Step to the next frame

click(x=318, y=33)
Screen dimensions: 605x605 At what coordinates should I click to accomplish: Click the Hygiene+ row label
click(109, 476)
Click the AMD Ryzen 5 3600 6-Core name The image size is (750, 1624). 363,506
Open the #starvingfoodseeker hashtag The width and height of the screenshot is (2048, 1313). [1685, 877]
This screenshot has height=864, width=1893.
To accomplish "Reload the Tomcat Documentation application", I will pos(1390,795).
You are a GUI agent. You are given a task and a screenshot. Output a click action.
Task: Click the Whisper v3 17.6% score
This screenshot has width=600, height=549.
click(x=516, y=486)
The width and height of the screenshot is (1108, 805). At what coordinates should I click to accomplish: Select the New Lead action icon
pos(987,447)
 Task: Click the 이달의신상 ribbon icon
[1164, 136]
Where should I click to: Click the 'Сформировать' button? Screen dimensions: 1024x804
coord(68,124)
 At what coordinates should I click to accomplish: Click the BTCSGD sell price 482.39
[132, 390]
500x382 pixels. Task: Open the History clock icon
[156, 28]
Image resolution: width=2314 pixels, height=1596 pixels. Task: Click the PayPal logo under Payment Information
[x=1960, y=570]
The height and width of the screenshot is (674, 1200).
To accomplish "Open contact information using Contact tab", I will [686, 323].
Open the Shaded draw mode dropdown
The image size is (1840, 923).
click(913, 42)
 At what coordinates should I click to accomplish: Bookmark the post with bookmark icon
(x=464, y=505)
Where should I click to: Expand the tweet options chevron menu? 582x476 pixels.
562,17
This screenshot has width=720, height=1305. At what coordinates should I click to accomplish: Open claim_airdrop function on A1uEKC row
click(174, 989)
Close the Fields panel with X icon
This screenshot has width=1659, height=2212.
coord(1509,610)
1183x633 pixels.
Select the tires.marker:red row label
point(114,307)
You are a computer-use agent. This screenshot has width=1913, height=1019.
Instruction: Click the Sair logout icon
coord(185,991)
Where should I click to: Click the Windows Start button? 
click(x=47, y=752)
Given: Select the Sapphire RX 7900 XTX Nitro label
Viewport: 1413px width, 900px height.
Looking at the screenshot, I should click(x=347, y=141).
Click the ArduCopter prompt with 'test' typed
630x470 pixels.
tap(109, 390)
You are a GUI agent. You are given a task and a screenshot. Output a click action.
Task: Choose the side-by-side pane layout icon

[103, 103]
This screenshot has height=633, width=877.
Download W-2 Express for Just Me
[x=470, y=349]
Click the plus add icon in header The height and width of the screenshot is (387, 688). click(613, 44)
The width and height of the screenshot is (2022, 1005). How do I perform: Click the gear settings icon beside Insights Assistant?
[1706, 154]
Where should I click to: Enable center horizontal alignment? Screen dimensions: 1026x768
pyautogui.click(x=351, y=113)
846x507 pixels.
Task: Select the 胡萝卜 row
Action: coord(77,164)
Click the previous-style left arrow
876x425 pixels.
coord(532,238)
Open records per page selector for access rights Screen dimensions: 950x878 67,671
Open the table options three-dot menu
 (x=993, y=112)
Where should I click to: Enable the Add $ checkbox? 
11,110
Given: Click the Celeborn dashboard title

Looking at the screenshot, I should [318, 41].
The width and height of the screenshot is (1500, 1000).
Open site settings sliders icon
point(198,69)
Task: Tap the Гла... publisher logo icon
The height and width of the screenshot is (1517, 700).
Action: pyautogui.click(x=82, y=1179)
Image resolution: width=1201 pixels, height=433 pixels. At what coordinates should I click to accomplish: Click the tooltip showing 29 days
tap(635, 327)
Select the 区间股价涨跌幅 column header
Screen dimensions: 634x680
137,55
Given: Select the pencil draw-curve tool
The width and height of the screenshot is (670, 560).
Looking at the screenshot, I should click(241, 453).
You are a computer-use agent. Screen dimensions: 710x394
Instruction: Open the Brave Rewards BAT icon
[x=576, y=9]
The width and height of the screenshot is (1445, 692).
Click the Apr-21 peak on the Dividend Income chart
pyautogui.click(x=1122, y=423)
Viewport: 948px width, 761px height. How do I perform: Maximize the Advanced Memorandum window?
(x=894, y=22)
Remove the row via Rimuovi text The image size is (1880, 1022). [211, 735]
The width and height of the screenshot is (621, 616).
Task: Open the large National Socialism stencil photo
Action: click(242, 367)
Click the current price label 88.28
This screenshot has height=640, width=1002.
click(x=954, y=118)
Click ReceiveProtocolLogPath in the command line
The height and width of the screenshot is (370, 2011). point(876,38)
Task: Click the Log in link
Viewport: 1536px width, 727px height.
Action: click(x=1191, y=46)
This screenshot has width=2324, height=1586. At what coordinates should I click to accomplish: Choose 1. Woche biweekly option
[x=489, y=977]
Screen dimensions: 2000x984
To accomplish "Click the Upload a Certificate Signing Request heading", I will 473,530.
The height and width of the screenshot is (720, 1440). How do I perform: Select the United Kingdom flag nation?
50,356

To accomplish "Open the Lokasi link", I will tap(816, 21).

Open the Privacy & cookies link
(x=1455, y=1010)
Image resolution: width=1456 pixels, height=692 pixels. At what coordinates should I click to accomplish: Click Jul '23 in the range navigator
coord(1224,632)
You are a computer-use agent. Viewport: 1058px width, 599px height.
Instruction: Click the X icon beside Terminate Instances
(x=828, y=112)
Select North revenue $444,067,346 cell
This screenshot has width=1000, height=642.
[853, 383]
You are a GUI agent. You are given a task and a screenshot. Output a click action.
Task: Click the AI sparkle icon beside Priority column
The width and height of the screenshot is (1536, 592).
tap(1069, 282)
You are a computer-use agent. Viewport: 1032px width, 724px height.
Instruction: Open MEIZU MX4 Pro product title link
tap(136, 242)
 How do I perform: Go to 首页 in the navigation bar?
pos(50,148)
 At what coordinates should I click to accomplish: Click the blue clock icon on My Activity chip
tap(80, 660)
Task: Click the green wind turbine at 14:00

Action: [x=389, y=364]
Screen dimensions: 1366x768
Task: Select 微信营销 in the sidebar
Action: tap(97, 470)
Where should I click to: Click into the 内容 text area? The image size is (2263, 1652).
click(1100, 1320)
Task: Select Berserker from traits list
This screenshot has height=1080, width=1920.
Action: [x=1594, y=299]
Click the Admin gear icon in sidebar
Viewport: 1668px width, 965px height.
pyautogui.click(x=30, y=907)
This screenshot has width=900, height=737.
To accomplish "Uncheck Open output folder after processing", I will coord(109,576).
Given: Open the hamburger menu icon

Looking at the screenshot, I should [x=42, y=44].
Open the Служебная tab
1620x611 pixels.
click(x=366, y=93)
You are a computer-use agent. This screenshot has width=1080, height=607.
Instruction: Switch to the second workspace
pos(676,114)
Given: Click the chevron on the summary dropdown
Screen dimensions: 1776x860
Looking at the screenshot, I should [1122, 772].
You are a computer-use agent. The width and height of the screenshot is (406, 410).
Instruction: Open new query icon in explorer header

◆ ◆ ◆ ◆

**WRITTEN PROBLEM:**
Substitute "Where do I click to" for "Where should I click to" in the part that opens with the line containing "The width and height of the screenshot is (2022, 1005)." and closes with the line containing "The height and width of the screenshot is (370, 2011).". Give only those lines again, with nothing else changed.

**OUTPUT:**
The width and height of the screenshot is (2022, 1005). How do I perform: Click the gear settings icon beside Insights Assistant?
[1706, 154]
Where do I click to: Enable center horizontal alignment? Screen dimensions: 1026x768
pyautogui.click(x=351, y=113)
846x507 pixels.
Task: Select the 胡萝卜 row
Action: coord(77,164)
Click the previous-style left arrow
876x425 pixels.
coord(532,238)
Open records per page selector for access rights Screen dimensions: 950x878 67,671
Open the table options three-dot menu
 (x=993, y=112)
Where do I click to: Enable the Add $ checkbox? 
11,110
Given: Click the Celeborn dashboard title

Looking at the screenshot, I should [318, 41].
The width and height of the screenshot is (1500, 1000).
Open site settings sliders icon
point(198,69)
Task: Tap the Гла... publisher logo icon
The height and width of the screenshot is (1517, 700).
Action: pyautogui.click(x=82, y=1179)
Image resolution: width=1201 pixels, height=433 pixels. At what coordinates should I click to accomplish: Click the tooltip showing 29 days
tap(635, 327)
Select the 区间股价涨跌幅 column header
Screen dimensions: 634x680
137,55
Given: Select the pencil draw-curve tool
The width and height of the screenshot is (670, 560).
Looking at the screenshot, I should click(241, 453).
You are a computer-use agent. Screen dimensions: 710x394
Instruction: Open the Brave Rewards BAT icon
[x=576, y=9]
The width and height of the screenshot is (1445, 692).
Click the Apr-21 peak on the Dividend Income chart
pyautogui.click(x=1122, y=423)
Viewport: 948px width, 761px height. How do I perform: Maximize the Advanced Memorandum window?
(x=894, y=22)
Remove the row via Rimuovi text The image size is (1880, 1022). [211, 735]
The width and height of the screenshot is (621, 616).
Task: Open the large National Socialism stencil photo
Action: click(242, 367)
Click the current price label 88.28
This screenshot has height=640, width=1002.
click(x=954, y=118)
Click ReceiveProtocolLogPath in the command line
The height and width of the screenshot is (370, 2011). point(876,38)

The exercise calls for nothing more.